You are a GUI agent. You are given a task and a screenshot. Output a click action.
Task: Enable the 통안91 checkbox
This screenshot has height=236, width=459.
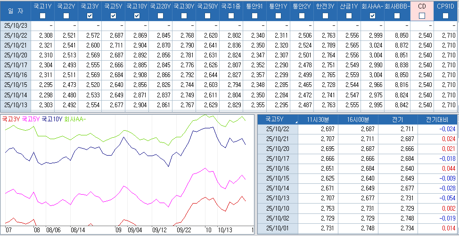(x=254, y=16)
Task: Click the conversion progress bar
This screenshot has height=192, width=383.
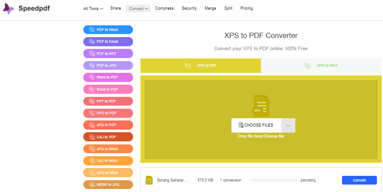Action: [x=274, y=180]
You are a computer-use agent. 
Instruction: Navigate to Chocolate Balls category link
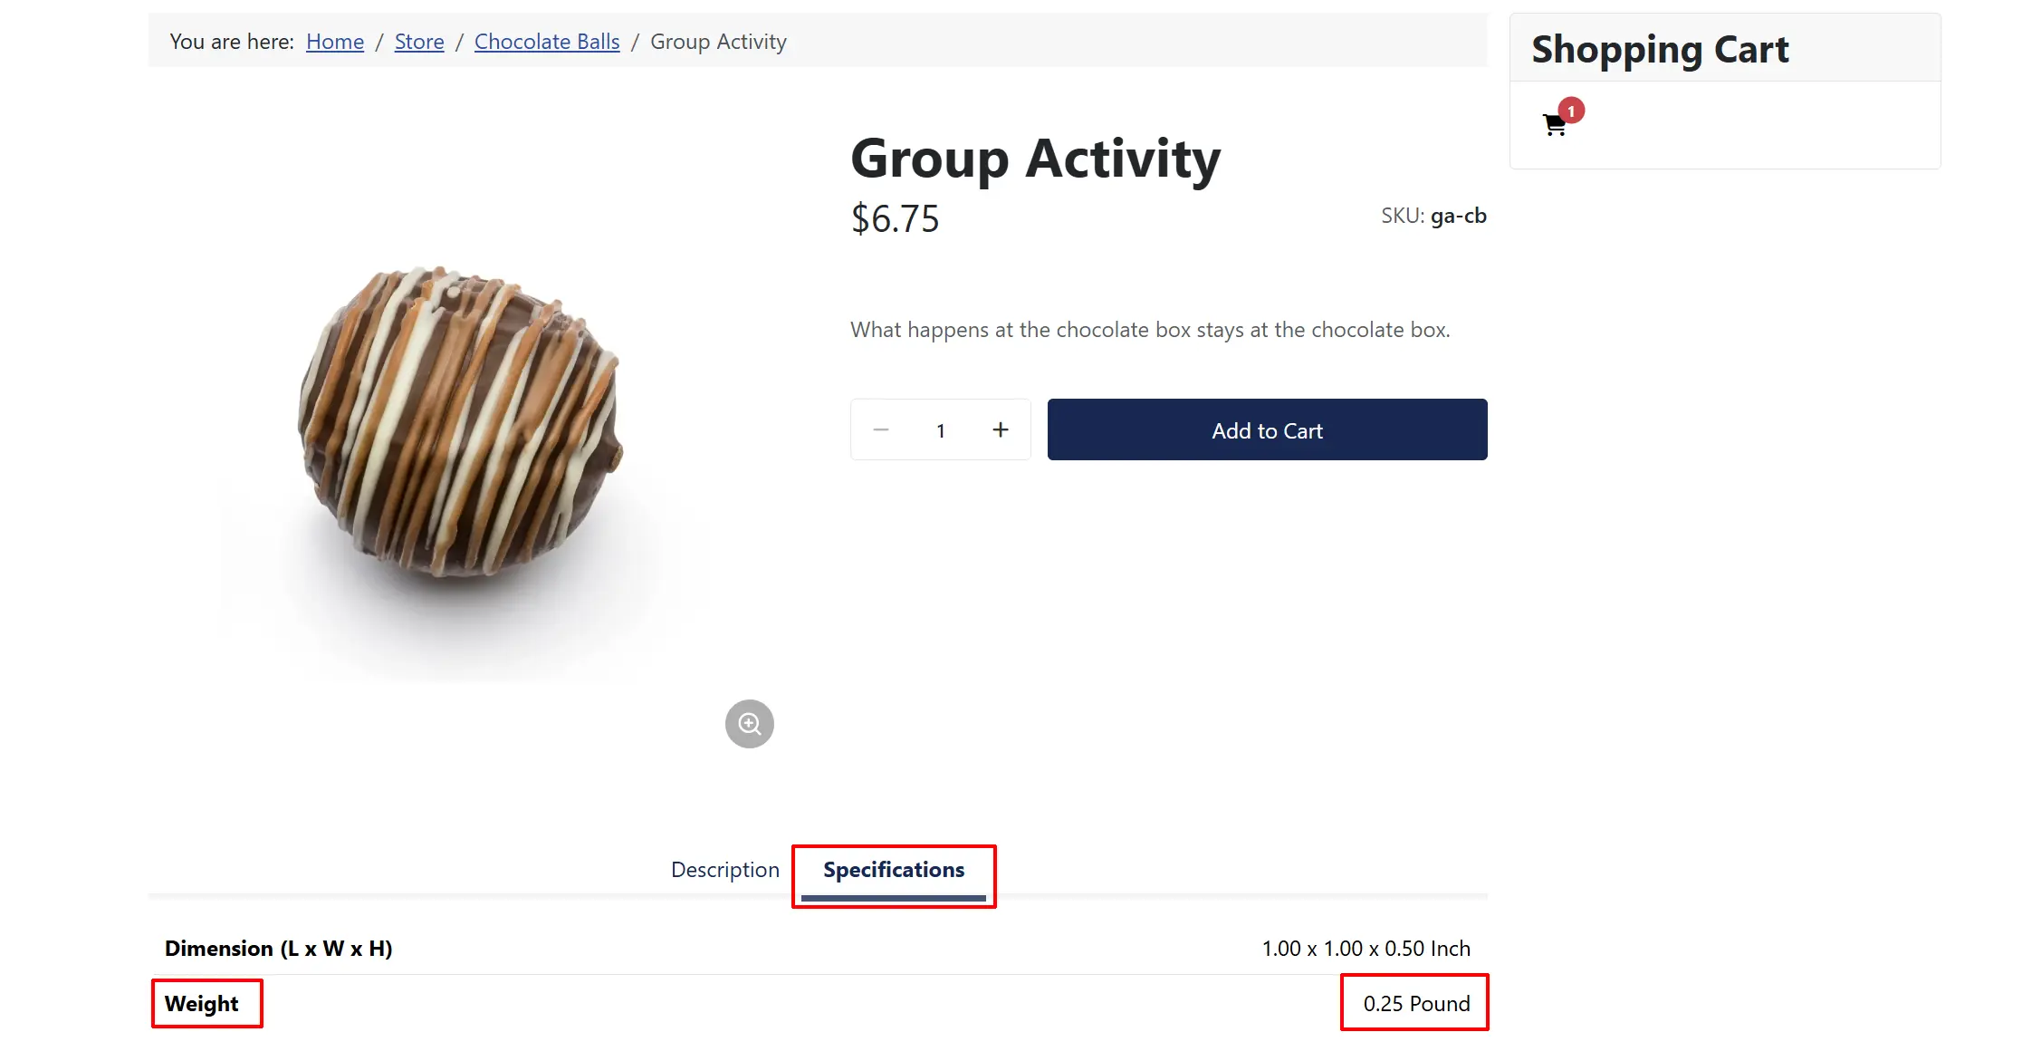pos(547,42)
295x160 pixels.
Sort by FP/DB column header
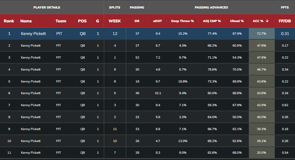285,21
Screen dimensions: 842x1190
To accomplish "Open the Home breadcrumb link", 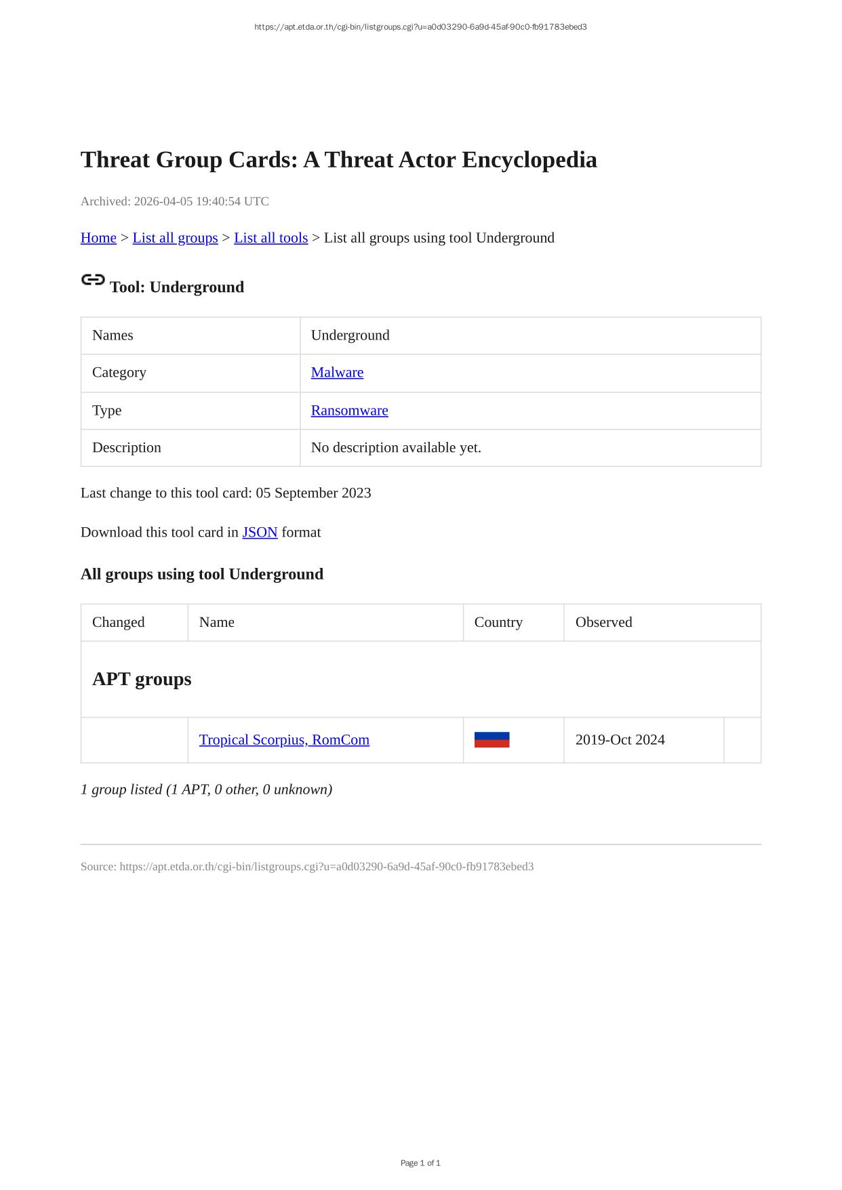I will [98, 238].
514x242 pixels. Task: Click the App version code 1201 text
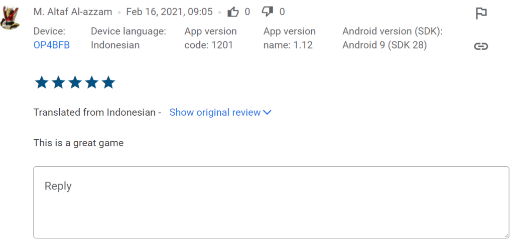209,45
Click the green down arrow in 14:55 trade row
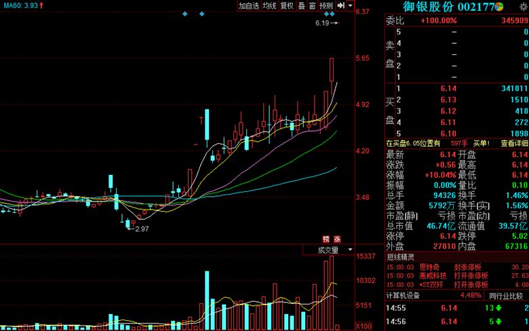 498,309
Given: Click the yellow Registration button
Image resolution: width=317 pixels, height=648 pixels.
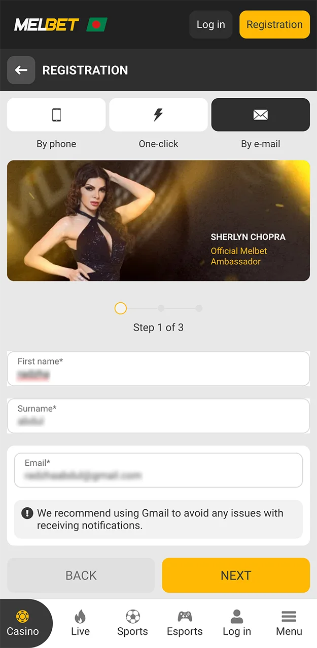Looking at the screenshot, I should (x=274, y=24).
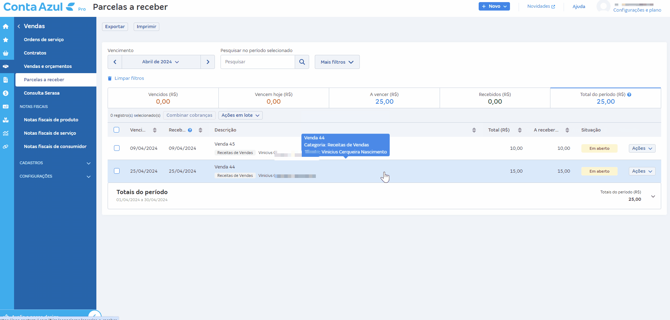Click the shopping basket sidebar icon
Screen dimensions: 670x320
point(6,53)
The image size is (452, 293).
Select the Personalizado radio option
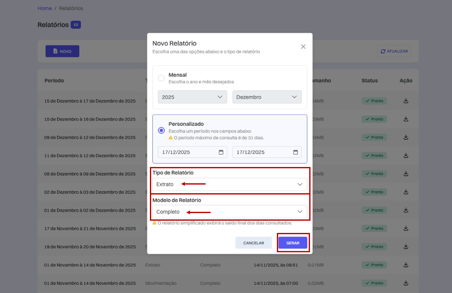pyautogui.click(x=161, y=130)
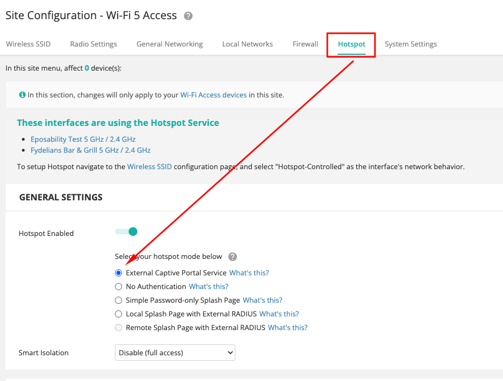
Task: Go to the General Networking tab
Action: tap(170, 44)
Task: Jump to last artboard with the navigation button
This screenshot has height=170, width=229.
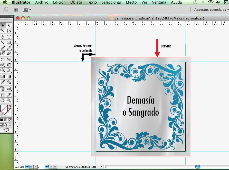Action: click(55, 167)
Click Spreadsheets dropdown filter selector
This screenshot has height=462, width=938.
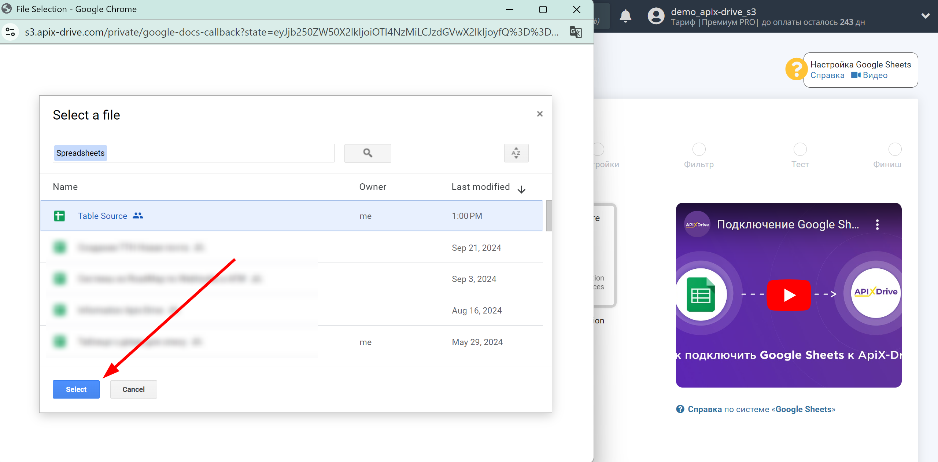(80, 153)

▶ **Directions for this task**: What lines above contain the word "button"? Please copy each one.

▶ **Reply**:
Given: Click the yellow Registration button
Task: Jump to last artboard with the navigation button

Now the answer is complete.